Economy & Jobs
Self-Employed and Living in Texas: How Moving Impacted One Attorney’s Disposable Income
If you’re self-employed, you’re probably familiar with the sinking feeling that comes with filing federal taxes. Is it really possible to owe that much? Where did all your income go? Taxes are tough on everyone, especially for people who work for themselves in a state that charges income tax.
California can seem like a great state for self-employment because of its networking opportunities, but it charges an unreasonably high income tax. Texas, alternatively, does not charge state income tax, and it’s also one of the best states for self-employment.
Making Ends Meet in California
Diana Miller, a self-employed attorney, has experienced both sides of the income-tax debate. She currently practices in Texas, but she used to work in California. In both states, she’s run a member-managed professional limited liability company (LLC). She’s been a contract attorney off and on for the last 15 years and has noticed a considerable difference between working in Texas and working in California.
“When I lived in California, I always felt that, with state and federal combined, about one-third of whatever I made would go to taxes,” Diana says. “That was a lot. And everything’s expensive in California anyway.”

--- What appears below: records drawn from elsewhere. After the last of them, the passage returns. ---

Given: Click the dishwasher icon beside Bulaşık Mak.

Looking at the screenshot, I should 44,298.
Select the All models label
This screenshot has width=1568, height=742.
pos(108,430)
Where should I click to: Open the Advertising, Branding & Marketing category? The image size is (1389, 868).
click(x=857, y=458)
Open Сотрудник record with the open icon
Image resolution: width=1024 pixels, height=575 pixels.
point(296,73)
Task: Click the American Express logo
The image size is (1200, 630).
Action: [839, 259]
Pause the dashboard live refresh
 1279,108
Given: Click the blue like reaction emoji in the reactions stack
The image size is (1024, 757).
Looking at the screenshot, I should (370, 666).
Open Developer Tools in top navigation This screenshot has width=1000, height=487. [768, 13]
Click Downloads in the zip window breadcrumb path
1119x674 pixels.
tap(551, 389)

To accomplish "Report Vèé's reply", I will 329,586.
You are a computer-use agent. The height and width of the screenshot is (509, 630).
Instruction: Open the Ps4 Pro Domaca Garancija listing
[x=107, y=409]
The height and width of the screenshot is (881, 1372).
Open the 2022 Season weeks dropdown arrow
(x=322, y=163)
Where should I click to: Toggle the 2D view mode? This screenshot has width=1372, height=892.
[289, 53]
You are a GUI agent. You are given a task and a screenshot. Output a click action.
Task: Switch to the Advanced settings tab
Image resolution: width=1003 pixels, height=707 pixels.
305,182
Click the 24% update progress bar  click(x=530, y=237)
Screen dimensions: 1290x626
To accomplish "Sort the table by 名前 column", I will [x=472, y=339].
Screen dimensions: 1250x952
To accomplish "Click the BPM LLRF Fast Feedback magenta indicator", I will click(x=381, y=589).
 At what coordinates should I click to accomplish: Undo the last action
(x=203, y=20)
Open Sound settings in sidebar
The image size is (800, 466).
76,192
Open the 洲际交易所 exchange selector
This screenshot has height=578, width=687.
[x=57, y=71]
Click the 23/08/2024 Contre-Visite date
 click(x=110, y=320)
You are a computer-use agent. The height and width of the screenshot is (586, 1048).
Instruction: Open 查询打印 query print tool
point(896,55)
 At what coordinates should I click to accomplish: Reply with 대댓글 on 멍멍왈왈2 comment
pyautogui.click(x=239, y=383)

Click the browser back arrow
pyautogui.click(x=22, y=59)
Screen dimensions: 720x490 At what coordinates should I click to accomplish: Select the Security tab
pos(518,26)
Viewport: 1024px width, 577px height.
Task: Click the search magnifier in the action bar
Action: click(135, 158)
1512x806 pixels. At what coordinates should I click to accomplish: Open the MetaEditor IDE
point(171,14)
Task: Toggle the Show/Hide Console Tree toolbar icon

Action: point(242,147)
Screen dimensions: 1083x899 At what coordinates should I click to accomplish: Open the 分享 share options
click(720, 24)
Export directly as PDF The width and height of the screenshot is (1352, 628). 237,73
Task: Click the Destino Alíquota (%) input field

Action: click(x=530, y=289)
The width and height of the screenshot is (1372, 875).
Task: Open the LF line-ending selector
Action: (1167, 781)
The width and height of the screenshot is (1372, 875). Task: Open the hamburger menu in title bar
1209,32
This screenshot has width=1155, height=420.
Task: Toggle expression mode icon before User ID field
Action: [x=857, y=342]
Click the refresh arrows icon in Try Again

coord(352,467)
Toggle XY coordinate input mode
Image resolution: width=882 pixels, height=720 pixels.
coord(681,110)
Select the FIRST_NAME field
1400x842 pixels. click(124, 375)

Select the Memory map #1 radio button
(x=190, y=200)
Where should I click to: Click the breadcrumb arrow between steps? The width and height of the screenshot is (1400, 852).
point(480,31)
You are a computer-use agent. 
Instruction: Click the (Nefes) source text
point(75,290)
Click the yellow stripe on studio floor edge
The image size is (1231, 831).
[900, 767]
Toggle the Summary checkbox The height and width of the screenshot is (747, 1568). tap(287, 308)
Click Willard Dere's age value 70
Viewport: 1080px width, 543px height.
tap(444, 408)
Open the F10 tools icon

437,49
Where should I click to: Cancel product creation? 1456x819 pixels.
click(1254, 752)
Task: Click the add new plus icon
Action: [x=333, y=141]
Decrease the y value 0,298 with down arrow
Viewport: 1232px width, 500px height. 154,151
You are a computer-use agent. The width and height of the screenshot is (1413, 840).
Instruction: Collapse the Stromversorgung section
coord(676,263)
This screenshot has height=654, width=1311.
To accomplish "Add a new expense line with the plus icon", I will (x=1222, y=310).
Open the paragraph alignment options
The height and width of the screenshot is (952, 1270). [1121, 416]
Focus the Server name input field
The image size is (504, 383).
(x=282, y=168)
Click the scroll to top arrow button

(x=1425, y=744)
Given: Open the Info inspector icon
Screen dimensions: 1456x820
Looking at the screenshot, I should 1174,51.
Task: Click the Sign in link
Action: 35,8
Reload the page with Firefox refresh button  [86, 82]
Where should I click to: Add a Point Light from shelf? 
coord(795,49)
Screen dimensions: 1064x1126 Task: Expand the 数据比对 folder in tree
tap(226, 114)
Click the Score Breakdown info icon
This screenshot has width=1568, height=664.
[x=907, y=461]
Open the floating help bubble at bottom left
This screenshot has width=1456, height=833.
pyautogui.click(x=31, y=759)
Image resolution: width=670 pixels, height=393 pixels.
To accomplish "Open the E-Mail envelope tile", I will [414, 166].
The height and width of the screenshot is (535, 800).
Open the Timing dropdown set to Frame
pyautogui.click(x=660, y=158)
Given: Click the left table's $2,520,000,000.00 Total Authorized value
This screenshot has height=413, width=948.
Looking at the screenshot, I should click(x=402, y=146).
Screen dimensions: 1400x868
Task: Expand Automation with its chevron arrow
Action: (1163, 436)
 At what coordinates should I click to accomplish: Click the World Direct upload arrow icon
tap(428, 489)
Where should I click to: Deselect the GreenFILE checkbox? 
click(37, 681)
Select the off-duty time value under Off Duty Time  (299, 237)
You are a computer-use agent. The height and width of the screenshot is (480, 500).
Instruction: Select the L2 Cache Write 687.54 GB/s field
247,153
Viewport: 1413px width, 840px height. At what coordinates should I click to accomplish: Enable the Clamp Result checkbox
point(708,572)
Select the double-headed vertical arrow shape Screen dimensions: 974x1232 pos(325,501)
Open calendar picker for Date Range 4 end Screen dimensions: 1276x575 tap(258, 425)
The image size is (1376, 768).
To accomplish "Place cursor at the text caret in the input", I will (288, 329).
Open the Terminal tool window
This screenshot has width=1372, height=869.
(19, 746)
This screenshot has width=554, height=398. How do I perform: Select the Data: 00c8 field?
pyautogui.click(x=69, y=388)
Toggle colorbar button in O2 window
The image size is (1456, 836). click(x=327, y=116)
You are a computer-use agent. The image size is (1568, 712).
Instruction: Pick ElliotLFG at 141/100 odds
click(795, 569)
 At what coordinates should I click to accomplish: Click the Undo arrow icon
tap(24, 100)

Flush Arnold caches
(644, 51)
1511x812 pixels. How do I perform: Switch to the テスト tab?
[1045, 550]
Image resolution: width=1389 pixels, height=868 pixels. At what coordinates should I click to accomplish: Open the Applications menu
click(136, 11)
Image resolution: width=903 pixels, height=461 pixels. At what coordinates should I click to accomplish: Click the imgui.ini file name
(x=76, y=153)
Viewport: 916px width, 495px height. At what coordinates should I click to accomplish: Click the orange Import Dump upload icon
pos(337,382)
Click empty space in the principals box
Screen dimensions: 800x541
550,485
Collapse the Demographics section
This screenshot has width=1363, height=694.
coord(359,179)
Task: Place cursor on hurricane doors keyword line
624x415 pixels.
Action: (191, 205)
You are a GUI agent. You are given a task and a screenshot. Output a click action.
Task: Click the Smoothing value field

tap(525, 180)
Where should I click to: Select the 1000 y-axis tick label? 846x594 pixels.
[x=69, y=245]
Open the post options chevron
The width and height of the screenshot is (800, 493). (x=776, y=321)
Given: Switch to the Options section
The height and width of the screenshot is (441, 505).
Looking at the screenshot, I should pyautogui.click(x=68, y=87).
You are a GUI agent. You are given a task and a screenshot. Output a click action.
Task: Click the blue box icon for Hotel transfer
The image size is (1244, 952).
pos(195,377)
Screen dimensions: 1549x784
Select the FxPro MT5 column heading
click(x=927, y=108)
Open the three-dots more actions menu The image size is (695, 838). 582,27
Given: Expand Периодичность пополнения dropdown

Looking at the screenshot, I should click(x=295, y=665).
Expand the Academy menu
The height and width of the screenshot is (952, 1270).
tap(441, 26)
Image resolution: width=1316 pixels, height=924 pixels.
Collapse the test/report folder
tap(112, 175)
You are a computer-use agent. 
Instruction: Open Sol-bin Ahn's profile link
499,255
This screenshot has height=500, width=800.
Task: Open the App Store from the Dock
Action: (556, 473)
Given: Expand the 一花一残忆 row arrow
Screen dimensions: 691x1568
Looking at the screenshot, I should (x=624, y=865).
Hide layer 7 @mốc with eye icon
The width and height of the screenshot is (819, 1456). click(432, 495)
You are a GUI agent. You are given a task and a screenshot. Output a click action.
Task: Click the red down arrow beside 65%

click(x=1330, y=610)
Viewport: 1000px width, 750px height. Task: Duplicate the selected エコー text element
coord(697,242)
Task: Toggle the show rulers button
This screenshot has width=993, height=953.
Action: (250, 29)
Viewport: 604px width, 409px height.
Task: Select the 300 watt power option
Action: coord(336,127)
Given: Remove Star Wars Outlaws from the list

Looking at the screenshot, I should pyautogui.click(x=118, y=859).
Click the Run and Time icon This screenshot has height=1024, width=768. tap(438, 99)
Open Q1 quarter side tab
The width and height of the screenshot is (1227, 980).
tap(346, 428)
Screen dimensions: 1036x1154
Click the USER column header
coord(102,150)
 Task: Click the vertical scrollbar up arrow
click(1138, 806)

The taxes, combined with California’s high cost of living, left Diana with expenses so high that until she could bring in a six-figure salary, she was barely taking anything home. “I always paid the rent and paid for my car, but I felt like I was making next to nothing.”
Disposable Income in Texas
After Diana moved to Texas, she noticed a significant difference. The lack of a state income tax, combined with a lower cost of living, has left her with a lot of extra money.
“Coming to Texas, I’ve definitely had a lot more breathing room,” she says. “I have more disposable income in Texas, even with two dependents. Because of the tax savings, I still have money to handle personal matters that I wouldn’t have had just caring for myself in California.”
Diana also emphasizes the lower cost of living in Texas. “It’s more affordable here in Texas,” she says. “In California, with the cost of living and the income tax, it seemed like 95 percent of couples had to have both people working because they just couldn’t afford it otherwise. And I’m not talking part time; both people had to work full-time jobs.”
Staying on Track With Payroll
If you’re thinking of becoming self-employed, Diana advises investing in a good payroll service for your business. She has a payroll system set up through her LLC, from which she pays herself. An ideal payroll service will calculate your taxes from checks issued to you and your employees and ship the payments on time.
Good customer service and responsiveness are vital when choosing a payroll service. “You want the service as basic as possible because your time’s limited and you have a limited income,” Diana says. “But remember, responsiveness is key. If you’re just one person running a business, you don’t have time to sit on the phone and wait on customer service.”
All in all, Diana is happy with her decision to live in Texas.
“Taxes always hurt,” she says. “But I feel like I have more free income to work with in Texas.”